All dollar amounts in this release are presented in US dollars unless otherwise stated.
The results of the PEA represent forward-looking information that are subject to a number of risks, uncertainties and other factors that may cause results to differ materially from those presented herein. See "Forward-Looking Statements" below. Completion of the production system and initiation of mining operations at the Solwara 1 Project are also dependent on the Company raising the remaining capital required, and there can be no assurances that this can be achieved.
All scientific and technical information contained in this news release has been reviewed and approved by Ian Lipton, Principal Geologist at AMC, who is a "qualified person" under NI 43-101.
* Notes: The PEA is based on a first production date of Q3 2019. The Company is currently forecasting a Q2 2019 first production date (subject to financing), but this is also subject to finalizing the ship build contract delivery date between Mawei Shipyard and MAC, and finalizing the integration philosophy and methodology (due early Q2 2018). The PEA’s effective date is 1st January 2018. Metal prices used in the PEA's base case were $7,319/t Cu, $1,200/Oz Au, $18.00/Oz Ag. The upside case used copper and gold prices averaged over the forward curve for the proposed production period (out to Q2 2022), on the effective date (1st January 2018), and were estimated by AMC using US$7,981/tonne Cu, and US$1,391/Oz Au prices. All other cost and production parameters are detailed in the PEA.
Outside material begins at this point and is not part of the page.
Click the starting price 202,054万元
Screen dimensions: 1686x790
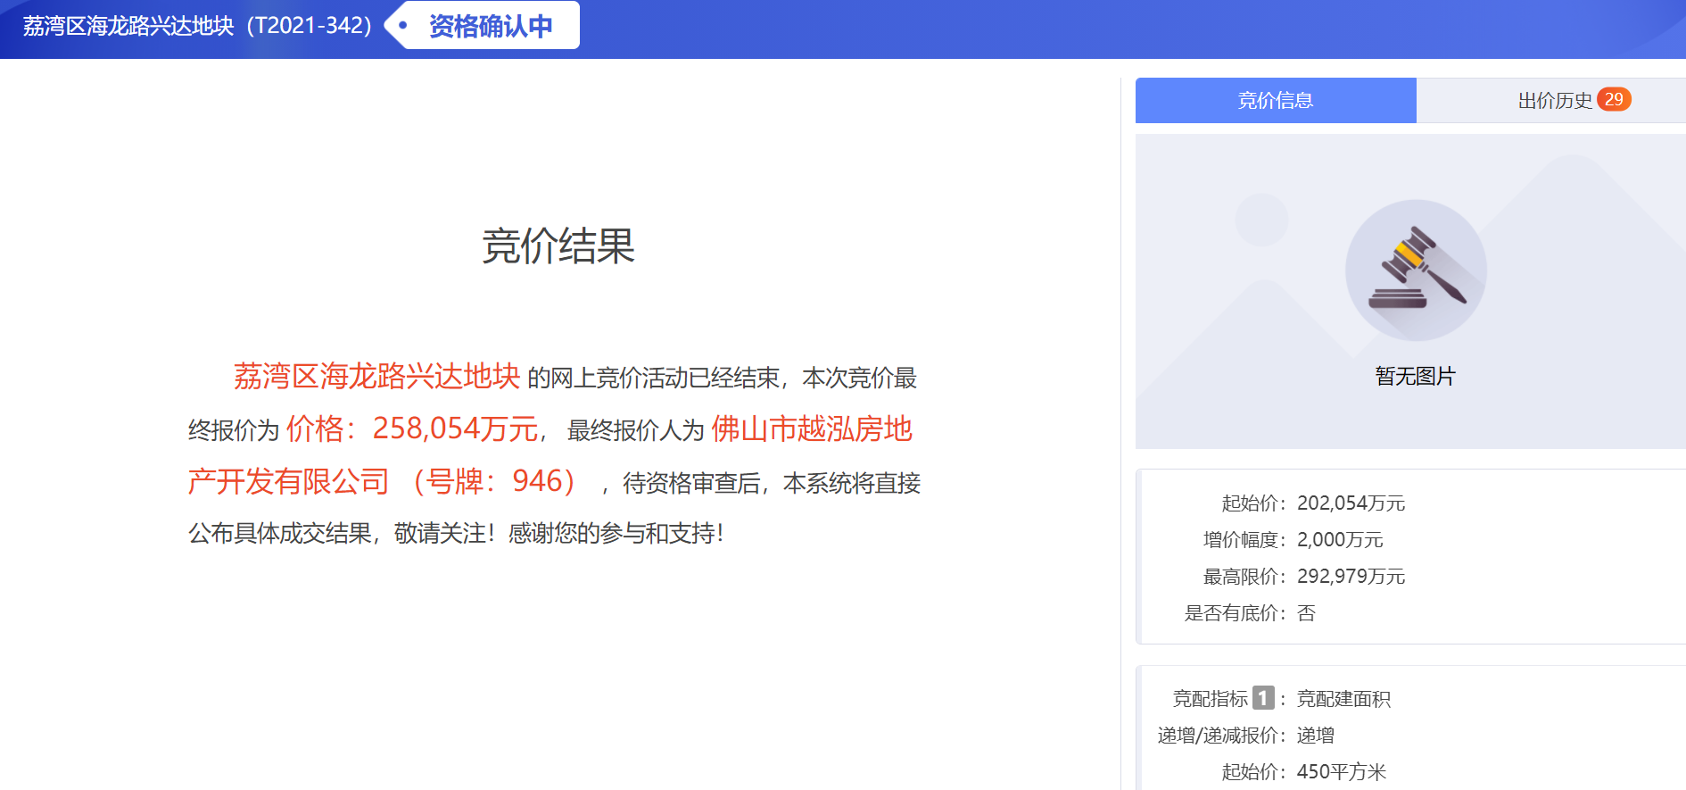pos(1351,503)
C1 cash costs per pound is a financial performance measure based on cost of sales and includes treatment and refinement charges and by-product credits, but excludes the impact of depreciation and royalties. C1 does not have any standardized meaning under Generally Accepted Accounting Principles (GAAP) or International Financial Reporting Standards, and may not be comparable to similar measures of performance presented by other companies.
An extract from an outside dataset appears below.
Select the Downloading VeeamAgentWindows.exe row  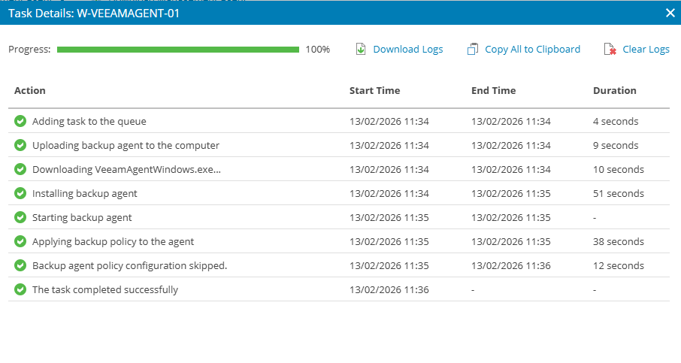(x=126, y=169)
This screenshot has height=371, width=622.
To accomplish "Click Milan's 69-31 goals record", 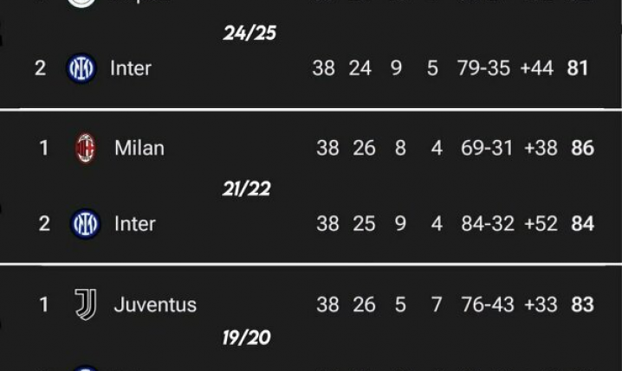I will point(487,149).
For more information please refer to www.nautilusminerals.com or contact:
Investor Relations Nautilus Minerals Inc. (Toronto) Email: investor@nautilusminerals.com Tel: +1 416 551 1100 |
The TSX does not accept responsibility for the adequacy or accuracy of this press release.
Forward-Looking Statements
Certain of the statements made in this news release contain "forward-looking information" within the meaning of applicable Canadian securities laws and "forward-looking statements" within the meaning of applicable United States securities legislation. This information and these statements, referred to herein as "forward-looking statements", are made as of the date of this news release. Forward-looking statements relate to future events or future performance and reflect current estimates, predictions, expectations or beliefs regarding future events and include, but are not limited to, statements with respect to the PEA including estimated amount of future production; life of mine estimates; and estimates of capital costs, operating costs and economic returns from an operating mine at the Solwara 1 Project. The cost information is also prepared using current values, but the time for incurring the costs will be in the future and it is assumed that costs will remain stable over the relevant period.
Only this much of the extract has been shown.